Fig. 3: cAMP standard curve for the HitHunter™ cAMP HS assay (standards were measured in triplicate)
Fig. 3 illustrates the cAMP standard curve obtained using luminescence detection in a 96-well format. The curve shows a dose-dependent increase with a good signal-to-background noise (S/B) value of 11.
Dose-response curves for the selective A2A receptor agonist CGS21680 either alone or in the presence of the A2A receptor selective antagonist ZM241385 were generated (Fig. 4).
Fig. 4: Dose-response curves for CGS21680 in the presence or absence of ZM241385. pEC50 values were calculated, using GraphPad Prism software, from three individual experiments, each performed in triplicate.
A rightward shift of the agonist dose-response curve, and a decrease in the maximal response, was observed in the presence of 10-7M ZM241385. This shows that ZM241385 non-competitively antagonised (by 4- to 5-fold) the agonist-induced increase in intracellular cAMP levels.
The HitHunter™ cAMP HS assay is particularly suitable for detecting small changes in cAMP levels such as those seen in, for example, the rat PC12 phaeochromocytoma cell-line, which endogenously expresses GPCRs.
Both agonist and antagonist data can be generated, using the HitHunter™ cAMP HS assay, in conjunction with the FLUOstar OPTIMA microplate reader.
The FLUOstar OPTIMA, which can also be used for absorbance and fluorescence detection, was used here in luminescence mode.

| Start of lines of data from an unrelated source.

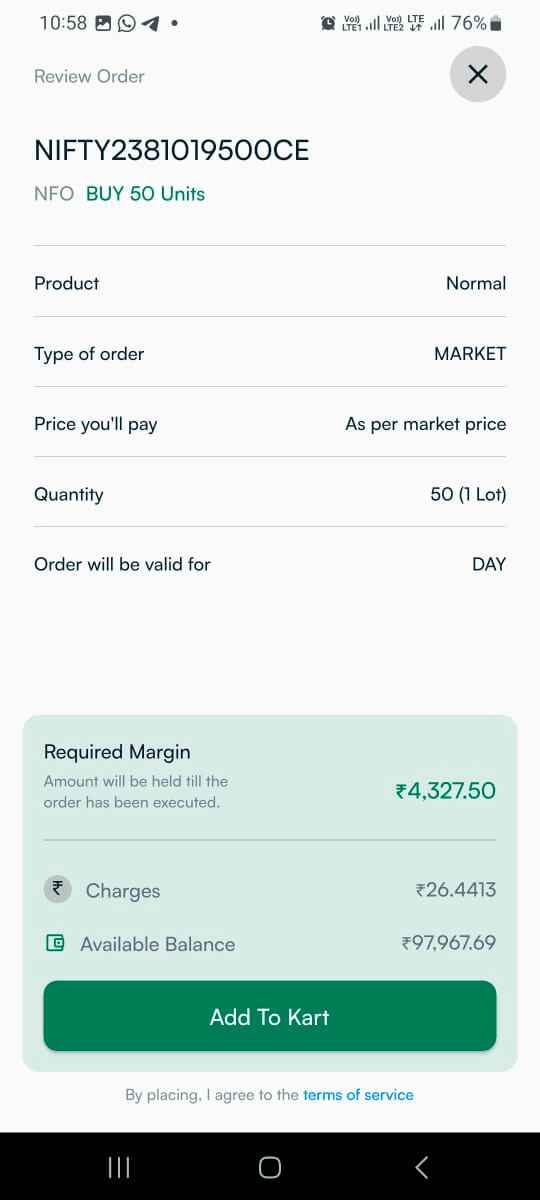Tap the DAY order validity value
The width and height of the screenshot is (540, 1200).
pos(489,564)
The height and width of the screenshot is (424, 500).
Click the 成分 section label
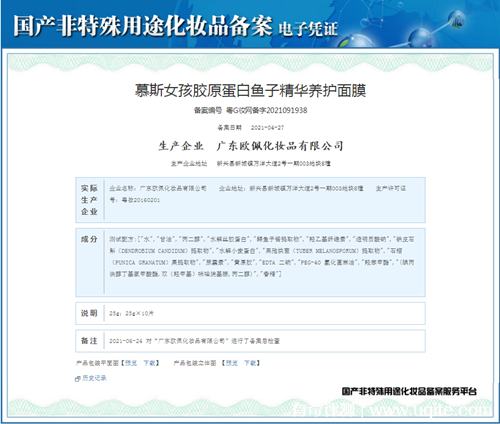[89, 239]

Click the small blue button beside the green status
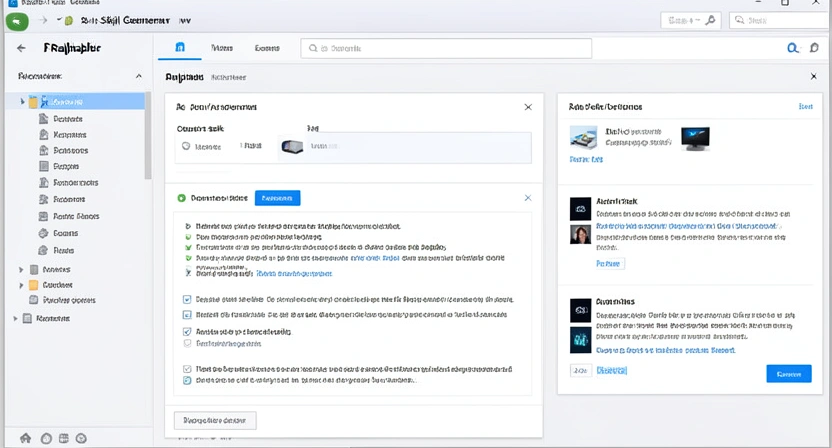point(277,198)
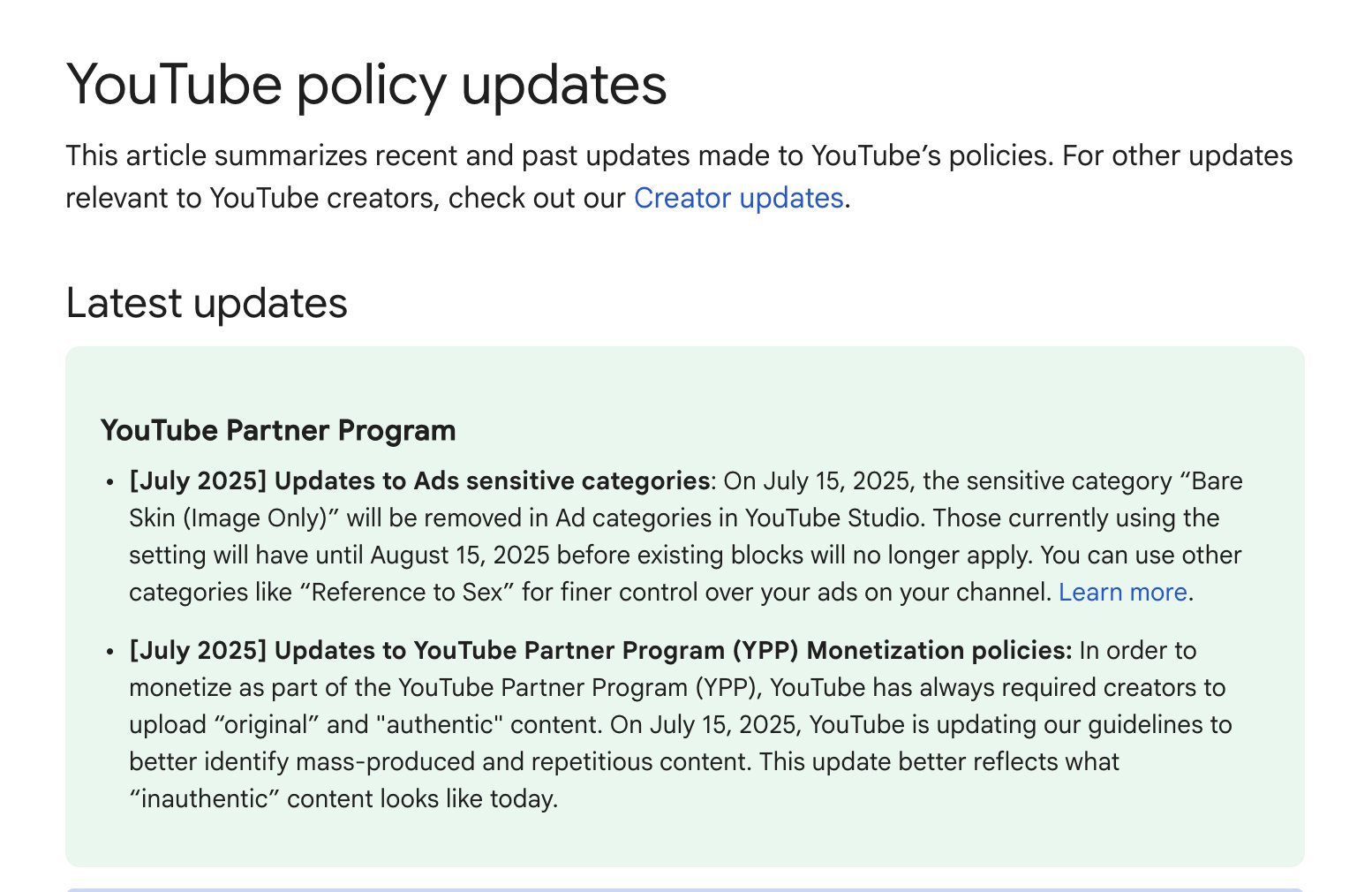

It offers user-friendly software for both protocol set up and data analysis. It is very amenable for use in an academic environment (e.g. 96-well format) but can also be employed in all formats up to 1536-well plates for HTS of library compounds.
The views expressed herein are those of the authors and do not necessarily represent those of Nottingham Trent University.